As well as the Alecto itself, you get; a cleaning rod, bottle of oil, an Allen key, screwdriver and a tool for removing the end cap from the end of the barrel, I presume so that you can fit a moderator. You also get a spare set of smaller rear notch and front post sights.
Whilst I’m on the subject of ‘optional extras’, this pistol also has a 75mm x 20mm sight rail moulded in just behind the front post, and there is a 70mm-long Picatinny rail moulded in underneath the casing, so there are loads of options to add scopes, lasers, red dots and lamps should you wish. It’s a multi-stroke pneumatic pistol that compresses air with minimum effort via an overlever. I found it really easy to cock, but you must note that you have to make sure you cock the lever all the way back in order to get a full cylinder of air. The system is such that if you cock it halfway then close it, you’ll get whatever air is in the cylinder to shoot with. It’s worth mentioning at this point that you must close the lever with the palm of your hand – don’t try to do it with a closed hand around lever or you will get fingers and skin pinched.
One full stroke of the over-lever produces a muzzle velocity of around 400 fps, two strokes 520fps and three strokes 550fps. A relief valve ensures that the gun cannot exceed the legal maximum of 6 ft.lbs, so don’t go thinking you can keep on pumping to get more power.

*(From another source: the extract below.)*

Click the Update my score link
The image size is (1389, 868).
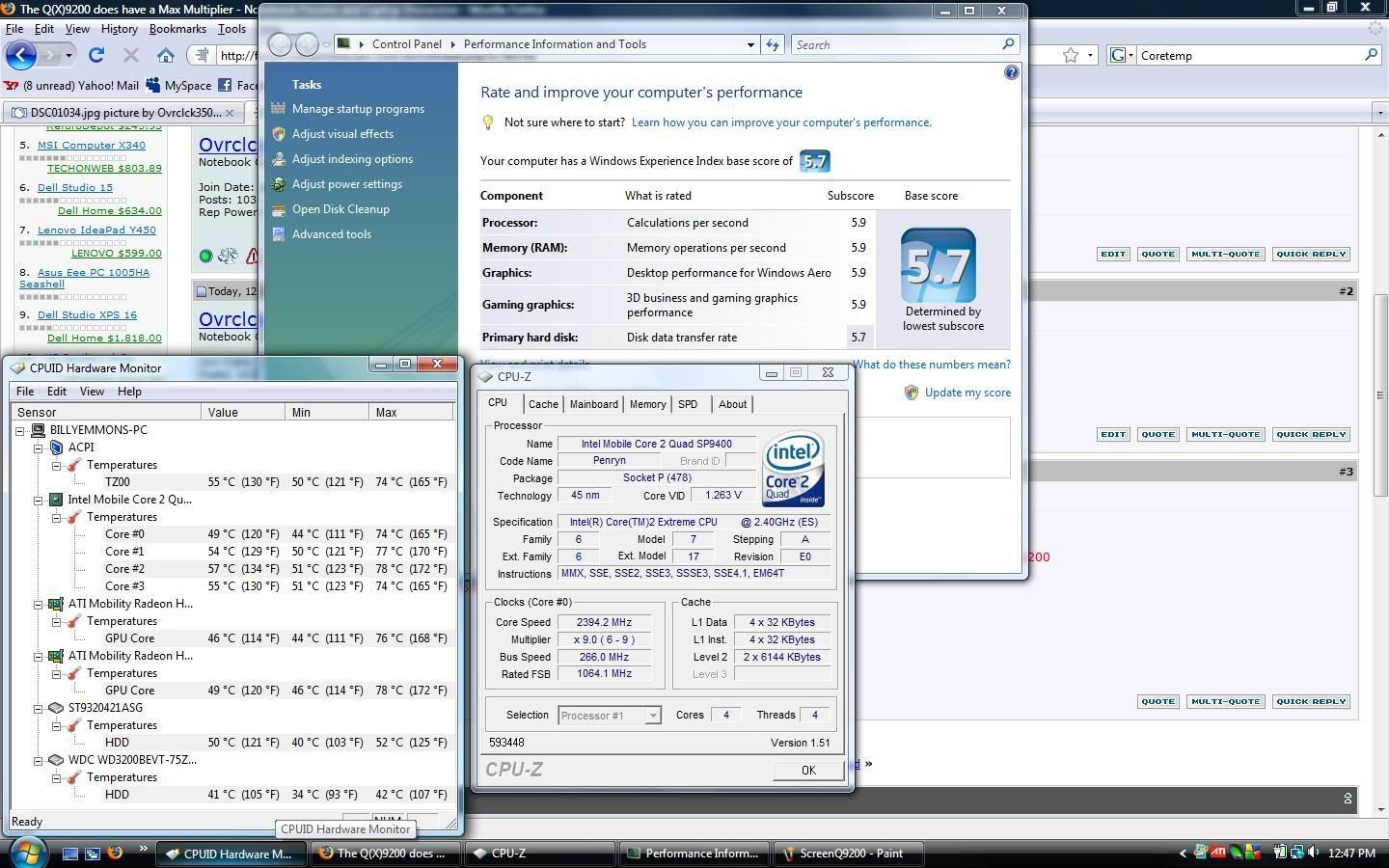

The top of the action is moulded to look like that of a large pistol, such as the Desert Eagle; in fact, at first glance it looks very similar. To release the over-lever you have to depress the twin catches on each side of the action. As you pump, the action resets the safety mechanism, which can be turned off or on at the flick of your trigger finger – the push/pull switch is located directly in front of the trigger blade and is extremely easy to operate, requiring little in the way of force to turn on or off. Once the over-lever has been fully cocked back, you have access to the barrel and breech, which is where you manually load your pellet. It’s very easy to do – if you don’t drop the pellet into the housing! Once you get the hang of it, there’s no stopping you. With the pellet pushed into the breech it’s simply a case of closing the lever and preparing to shoot.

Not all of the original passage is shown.